Review: Anu Tara Tiki by Lorraine Saint-Hubert and Ludovic Des Leuques

Anu Tara Tiki

Authors: Lorraine Saint-Hubert and Ludovic Des Leuques

Published: March 4, 2020

Publisher: Glrd Publications

Format: Paperback

Source: Author/Publicist Request

NThe discovery in Antarctica by Emile, a modest French tourist, of a fragment of antique stele covered with cuneiform writing triggers a merciless fight between greedy businessmen and idealistic scientists. Professor Samuel Kahn, an American sumerologist at Harvard, sees this stone as an opportunity to make his fortune by selling it to an industrial mega-group interested in exploiting the sub-soil of Antarctica. Father Dorian Green, a former Irish catholic priest and Oxford-based unconventional archaeologist, hopes this artifact will prove his theory that there was a forgotten primary global civilization, whose remains lie under the ice of the Antarctic continent. Kate, a French young woman au-pair with the Kahn family and Kevin, English archeology student at Oxford, find themselves embarked in the adventure of a lifetime…
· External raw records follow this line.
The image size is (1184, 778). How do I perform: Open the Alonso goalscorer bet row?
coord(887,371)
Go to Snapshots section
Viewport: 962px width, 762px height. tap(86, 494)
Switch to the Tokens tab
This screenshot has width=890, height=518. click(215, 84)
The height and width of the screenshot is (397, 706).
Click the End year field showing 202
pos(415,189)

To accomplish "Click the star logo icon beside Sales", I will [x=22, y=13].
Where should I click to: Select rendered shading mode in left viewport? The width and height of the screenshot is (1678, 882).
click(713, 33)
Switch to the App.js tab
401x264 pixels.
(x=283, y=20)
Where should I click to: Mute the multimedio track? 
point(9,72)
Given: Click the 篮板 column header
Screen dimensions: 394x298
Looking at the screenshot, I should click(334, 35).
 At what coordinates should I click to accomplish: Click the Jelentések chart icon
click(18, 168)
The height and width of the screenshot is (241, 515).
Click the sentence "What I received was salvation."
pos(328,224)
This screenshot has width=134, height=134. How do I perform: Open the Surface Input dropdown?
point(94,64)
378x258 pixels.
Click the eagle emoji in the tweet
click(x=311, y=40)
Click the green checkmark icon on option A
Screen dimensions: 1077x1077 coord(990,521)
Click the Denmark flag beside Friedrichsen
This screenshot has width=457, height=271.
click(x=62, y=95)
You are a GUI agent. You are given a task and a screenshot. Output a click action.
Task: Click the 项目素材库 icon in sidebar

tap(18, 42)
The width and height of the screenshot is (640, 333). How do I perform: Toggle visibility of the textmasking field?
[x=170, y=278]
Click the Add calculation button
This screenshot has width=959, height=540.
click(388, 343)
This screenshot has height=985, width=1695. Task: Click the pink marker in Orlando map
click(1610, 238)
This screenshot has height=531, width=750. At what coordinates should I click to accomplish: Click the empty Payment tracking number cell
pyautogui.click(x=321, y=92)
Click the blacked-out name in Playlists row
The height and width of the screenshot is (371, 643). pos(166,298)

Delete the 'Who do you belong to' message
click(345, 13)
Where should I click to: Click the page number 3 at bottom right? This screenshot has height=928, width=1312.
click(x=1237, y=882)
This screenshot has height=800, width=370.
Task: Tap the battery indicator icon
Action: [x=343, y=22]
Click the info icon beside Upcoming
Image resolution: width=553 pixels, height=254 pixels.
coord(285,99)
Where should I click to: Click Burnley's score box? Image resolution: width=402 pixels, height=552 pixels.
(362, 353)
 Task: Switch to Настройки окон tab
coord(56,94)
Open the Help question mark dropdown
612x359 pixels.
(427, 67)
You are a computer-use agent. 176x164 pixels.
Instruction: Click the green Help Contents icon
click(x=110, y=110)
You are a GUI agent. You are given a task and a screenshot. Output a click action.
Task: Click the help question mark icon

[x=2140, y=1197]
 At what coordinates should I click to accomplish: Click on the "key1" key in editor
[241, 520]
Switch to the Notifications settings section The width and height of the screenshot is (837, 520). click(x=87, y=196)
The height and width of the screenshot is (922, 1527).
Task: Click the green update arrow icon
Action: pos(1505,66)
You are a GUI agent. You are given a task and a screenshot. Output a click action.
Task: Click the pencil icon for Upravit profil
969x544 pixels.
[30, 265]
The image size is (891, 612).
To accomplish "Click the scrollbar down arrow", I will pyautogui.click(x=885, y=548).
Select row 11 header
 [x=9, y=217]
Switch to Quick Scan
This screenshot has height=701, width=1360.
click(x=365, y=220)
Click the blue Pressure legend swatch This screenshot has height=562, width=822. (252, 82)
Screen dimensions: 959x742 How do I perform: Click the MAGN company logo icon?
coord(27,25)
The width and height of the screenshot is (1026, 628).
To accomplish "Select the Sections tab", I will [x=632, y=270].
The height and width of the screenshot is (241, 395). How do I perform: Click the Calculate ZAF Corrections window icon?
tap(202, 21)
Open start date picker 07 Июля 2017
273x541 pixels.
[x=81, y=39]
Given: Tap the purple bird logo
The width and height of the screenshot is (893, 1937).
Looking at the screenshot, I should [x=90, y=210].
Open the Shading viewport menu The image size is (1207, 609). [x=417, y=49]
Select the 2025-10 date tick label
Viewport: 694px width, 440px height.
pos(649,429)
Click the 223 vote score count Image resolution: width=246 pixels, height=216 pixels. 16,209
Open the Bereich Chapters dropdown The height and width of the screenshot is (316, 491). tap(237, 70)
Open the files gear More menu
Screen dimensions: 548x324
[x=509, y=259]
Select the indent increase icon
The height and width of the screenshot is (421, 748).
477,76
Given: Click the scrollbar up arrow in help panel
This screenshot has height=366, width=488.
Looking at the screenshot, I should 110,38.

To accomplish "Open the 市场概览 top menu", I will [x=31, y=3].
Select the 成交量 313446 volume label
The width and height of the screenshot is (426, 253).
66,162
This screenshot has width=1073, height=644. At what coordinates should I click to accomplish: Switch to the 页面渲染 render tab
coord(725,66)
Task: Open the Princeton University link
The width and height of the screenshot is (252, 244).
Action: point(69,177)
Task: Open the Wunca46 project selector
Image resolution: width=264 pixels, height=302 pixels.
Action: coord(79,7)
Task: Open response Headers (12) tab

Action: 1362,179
Anu Tara Tiki is a spring release from author-pair Lorraine Saint-Hubert and Ludovic Des Leuques.  This is the third book I’ve reviewed by a pair of authors and I am pleasantly surprised with this!  This genre of science fiction/alternative history can be hit or miss sometimes, but I enjoyed this title. 

Husband and Wife Emile and Monique venture out on their annual vacation, this time through South America and to Antarctica.  When Emile finds a mysterious rock on the continent, a successive chain of events leads to a world-wide fight between big business and archaeology.  On one hand, the big business is interested in mining the continent for resources, which the archaeologist believes that the stone is proof of an long-forgotten ancient civilization of proto-beings. 

The characters are well written and there is a lot of information given to the reader throughout the novel.  Though it can be wordy at times, this is the writing style that the authors chose and I did enjoy it.  In some cases, this can detract from the narrative, but I felt it served more to drive the narrative forward. 

I found the pacing to be fine, though a bit slow at times.  The book is well over 300 pages in print with a lot of exposition and information.  The details made the world feel more real to me, which I appreciated.  The epilogue at the end was a great addition that tied the end of the narrative together.  Overall, the pacing and story were well-written and nicely  formatted in print.  I do think this needed maybe one more pass through for minor editing problems. 

This would be a great book for fans of this genre!  I would also recommend this to any fans of alternative history, archaeology themed adventures, and rich narratives with a combination of artistic and scientific themes as well.  Thank you to Penny Sansevieri and the authors for the opportunity to review this book!